拒まれた手
その夜。
寮の部屋で、アプリルが机の上の蝋燭を灯しながら静かに口を開いた。
炎に照らされた横顔は、かすかに疲れが滲んでいる。
「……誤解されて、辛くはないの?」
震える声に、私は一瞬答えを失った。
けれど次の瞬間、唇からこぼれたのは、まるで用意された台詞のような言葉。
「大丈夫。だって……グルナ様が信じてくださったから」
ぱちりと蝋燭の炎が揺れる。
その光の中で、アプリルの赤い瞳が大きく揺れた。
けれど彼女は何も言わず、背を向けてしまった。残された沈黙が、重く、苦しい。
(アプリルは……私を庇ってくれた。でも信じなかった。やっぱり……信じるべきなのはグルナ様なんだ)
翌日。
授業の合間、グルナ様は忘れ物をした生徒に、自分の道具を貸していた。
その所作はあまりに自然で、優雅でーーまるで花が風に揺れるように。
「ありがとうございます、グルナ様……!」
生徒もさっきまで慌てていたけれども、その優しさでもう落ち着いていて、グルナ様に感謝している。

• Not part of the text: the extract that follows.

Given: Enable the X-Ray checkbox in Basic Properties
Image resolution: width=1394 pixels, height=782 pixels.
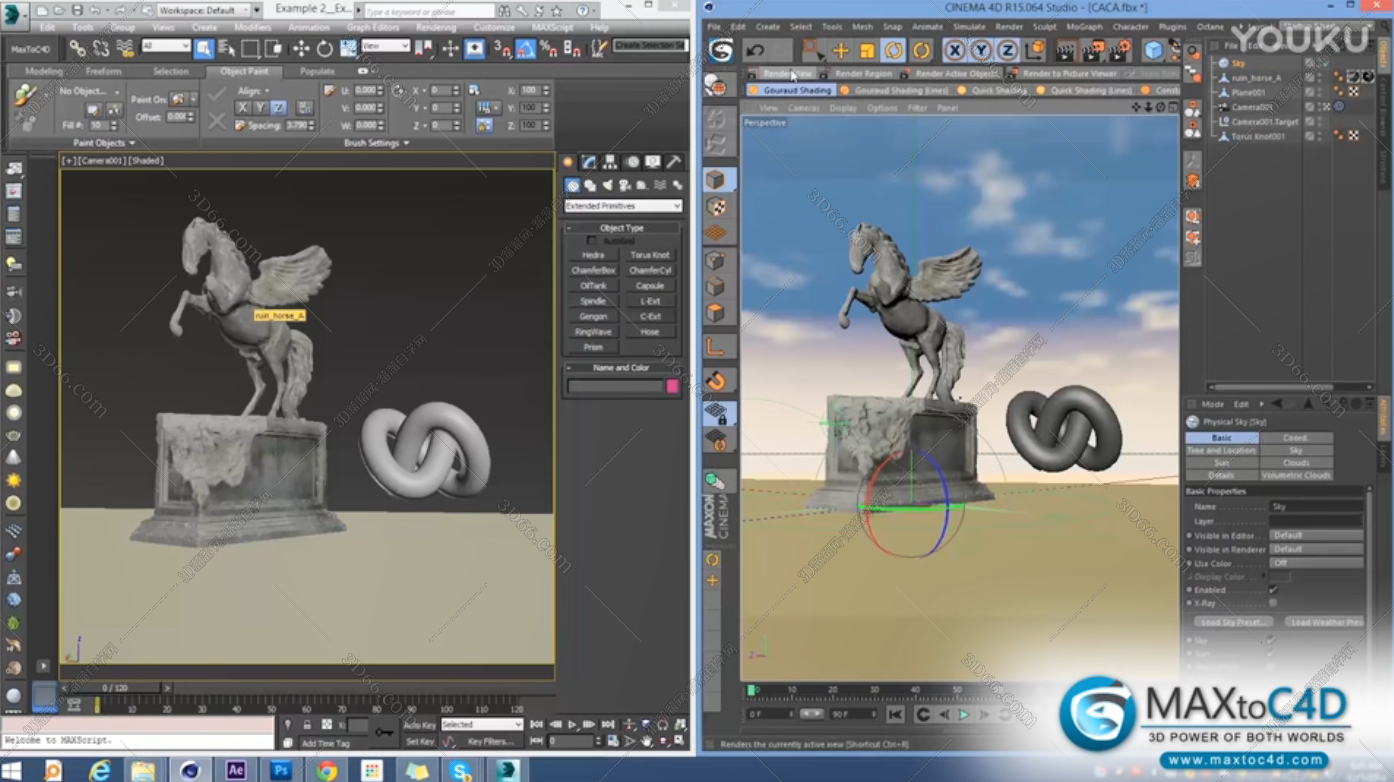Looking at the screenshot, I should (1272, 603).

その声に続いて、教室中からため息まじりの憧れが広がる。
「本当に聖女みたいだわ……」
「彼女が居るだけで空気が清められる」
そんな声が響く中、王子がふと呟いた。
「グルナ嬢は本当に素晴らしい方だ。彼女の存在が、学院を清めているようだな」
王子の言葉は重みを持って教室に落ち、誰もが深く頷いた。
私は胸が一気に熱くなる。
(殿下までも……やっぱり、私は正しい道を選んでいる……!)
数日後。
廊下でアプリルがそっと声をかけてきた。
「サフィー、また勉強を一緒に……」
振り向いた赤い瞳は、どこか寂しげに揺れている。
私は、心臓がちくりと痛むのを覚えながらも、微笑んで首を振った。
一緒に勉強をしたい気持ちは当然ある。
「ごめんなさい。今日は……グルナ様のお話を伺いたいの」
アプリルの瞳がかすかに揺らぎ、息を呑む音が聞こえた。
それでも彼女は反論せず、目を伏せて一歩退く。
横顔は、諦めと孤独を帯びている。
けれど私は気づかないふりをして、前を向いた。
(仕方ないの……私はヒロイン。ヒロインは聖女と立ち並び、選ばれる存在。”悪役令嬢だった”アプリルに縋るわけにはいかない……)
胸に残る罪悪感を振り払いながら、私は銀の髪を輝かせるグルナ様の影を追い続けた。